Chapter I: Fundamentals of machine learning

Source: Internet
Author: User



Part I: Classification



The first two parts of the book focus on supervised Learning (supervisedieaming). In the process of supervising learning, we only need to give the input sample set , and the machine can push the possible results of the specified target variable from it. Supervised learning is relatively simple, and the machine simply predicts the appropriate model from the input data and calculates the result of the target variable from it.
Supervised learning generally uses two types of target variables: nominal and numerical.

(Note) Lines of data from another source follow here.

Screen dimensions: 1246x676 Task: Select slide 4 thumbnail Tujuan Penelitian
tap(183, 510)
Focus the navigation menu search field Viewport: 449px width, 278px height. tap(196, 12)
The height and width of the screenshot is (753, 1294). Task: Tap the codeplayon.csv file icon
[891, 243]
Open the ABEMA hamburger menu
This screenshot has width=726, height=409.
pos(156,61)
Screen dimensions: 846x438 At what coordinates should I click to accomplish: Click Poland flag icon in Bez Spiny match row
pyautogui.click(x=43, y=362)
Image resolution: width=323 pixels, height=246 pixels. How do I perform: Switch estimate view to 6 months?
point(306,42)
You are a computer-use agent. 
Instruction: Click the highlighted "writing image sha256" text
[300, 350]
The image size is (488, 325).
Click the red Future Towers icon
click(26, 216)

The result of the nominal target variable is only in the limited target set value, such as true and false, animal classification set {reptiles, fishes, mammals, amphibians, plants, fungi}; Numerical target variables can be used to take values from an infinite set of values, such as 0.100, 42.001, 000.743, and so on. The numerical target variable is mainly used for regression analysis , the second part of this book is studied, the first part mainly introduces classification .



The first seven chapters of this book mainly study the classification algorithm, the 2nd chapter describes the simplest classification algorithm: K-nearest neighbor algorithm, which uses the distance matrix to classify; The 3rd chapter introduces decision Tree, it is more intuitive, easy to understand, but relatively difficult to achieve; 4th chapter will discuss how to use probability theory to build a classifier; 5th Chapter will discuss the logistic regression, how to use the optimal parameters to correctly classify the original data, in the process of searching the optimal parameters, will use several commonly used optimization algorithm; the 6th chapter introduces the very popular support vector machine; The first part of the last 7th chapter introduces the meta-algorithm-adaboost, It is composed of a number of classifiers, in addition to the first part of the classification algorithm discussed in the actual use of the non-equilibrium classification problem, once the training sample a classification of data more than other classified data, it will produce a non-equilibrium classification problem.






Chapter I: Fundamentals of machine learning



Chapter Content
A simple overview of machine learning
The main task of machine learning
Learning the causes of machine learning
The advantages of the Python language



machine learning allows us to inspired by the data set, in other words, we use computers to demonstrate the true meaning behind the data , which is machine learning the true meaning of learning. It is neither a robot that will imitate in vain, nor a bionic man with human affection.



all of the above mentioned scenarios have the existence of machine learning software. Many companies now use machine learning software to improve business decisions, improve productivity, detect disease, predict weather , and more






1.1 What is machine learning



It is difficult to  you need directly from the raw data itself, except for some unimportant situations. For example, for spam detection, detecting whether a word exists is not much of a function, but when a certain number of words appear at the same time, supplemented by the study of the length of the message and other factors, people can more accurately determine whether the message is spam. Simply put, machine learning is the conversion of unordered data into useful information.
Machine learning spans many disciplines, such as computer science, engineering and statistics, and requires multidisciplinary expertise. As you can see later, it can also be used as a practical tool to solve many of the problems, from politics to geology. Even so, machine learning can be useful in any area where data needs to be interpreted and manipulated.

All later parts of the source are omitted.